WHAT IS EXPECTED: Set down the first line below and each line after it, ending with the one that holds "The width and". Pictures do not belong in the copy.

(Saved entries)
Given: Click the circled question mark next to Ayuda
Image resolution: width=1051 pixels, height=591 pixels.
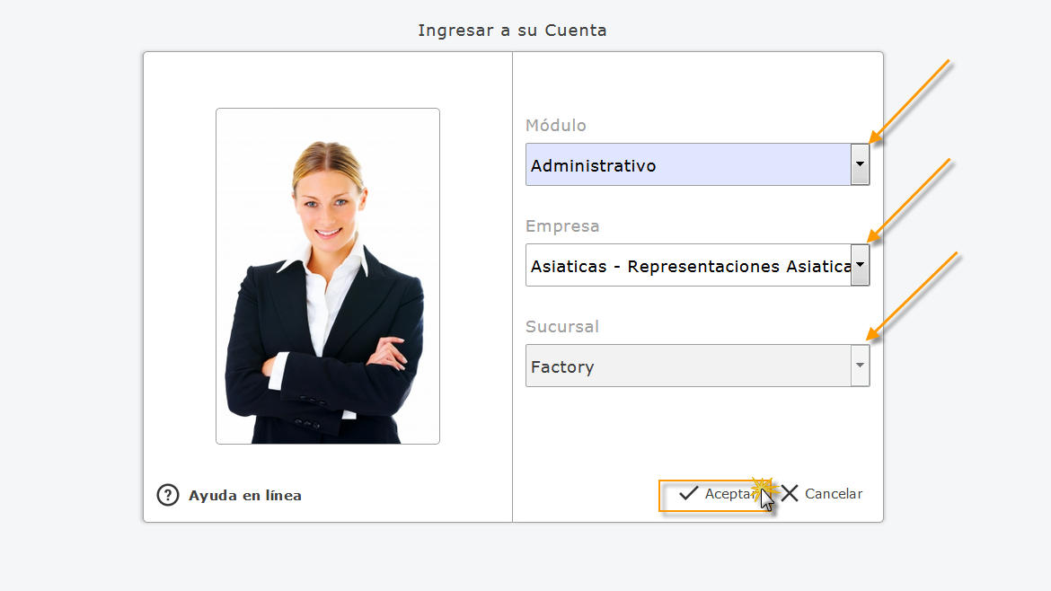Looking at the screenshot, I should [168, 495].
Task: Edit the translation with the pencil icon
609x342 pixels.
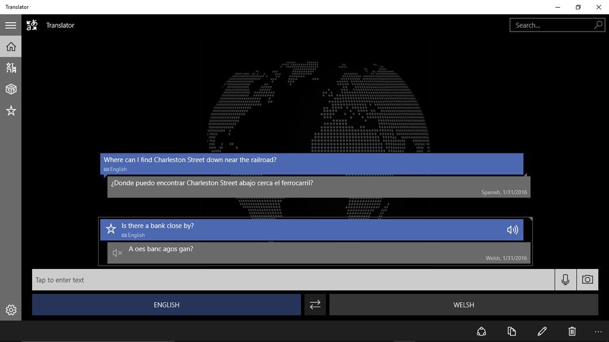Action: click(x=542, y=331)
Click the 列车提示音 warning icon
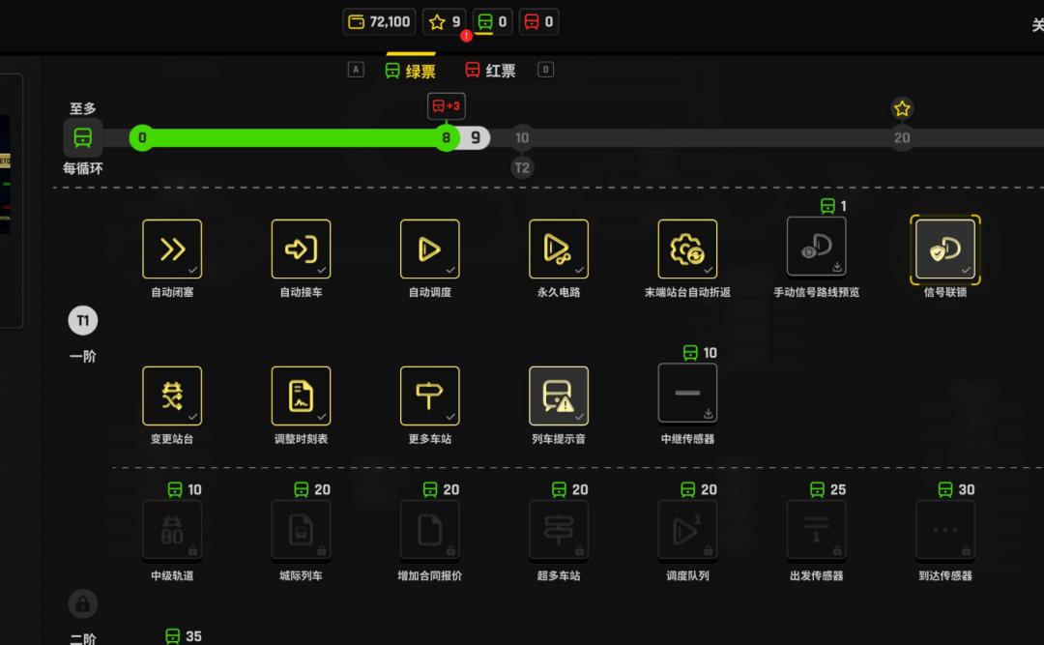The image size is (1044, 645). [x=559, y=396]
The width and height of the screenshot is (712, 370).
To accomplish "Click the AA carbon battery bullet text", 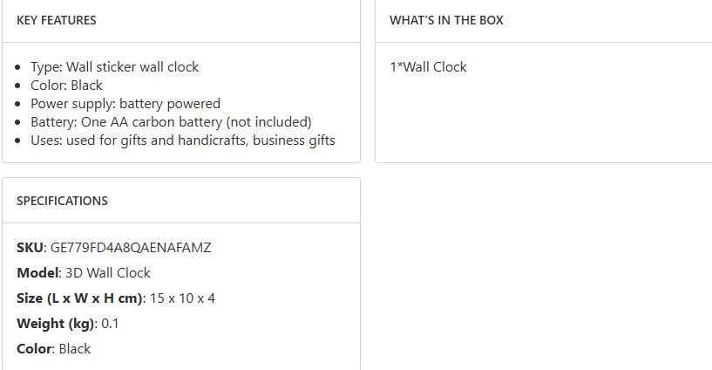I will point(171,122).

SOLVED EXERCISE:
Given: Click the circled question mark next to Ayuda
Image resolution: width=1051 pixels, height=591 pixels.
Looking at the screenshot, I should [168, 495].
Task: Edit the translation with the pencil icon
609x342 pixels.
Action: click(x=542, y=331)
Click the 列车提示音 warning icon
The image size is (1044, 645). [x=559, y=396]
The width and height of the screenshot is (712, 370).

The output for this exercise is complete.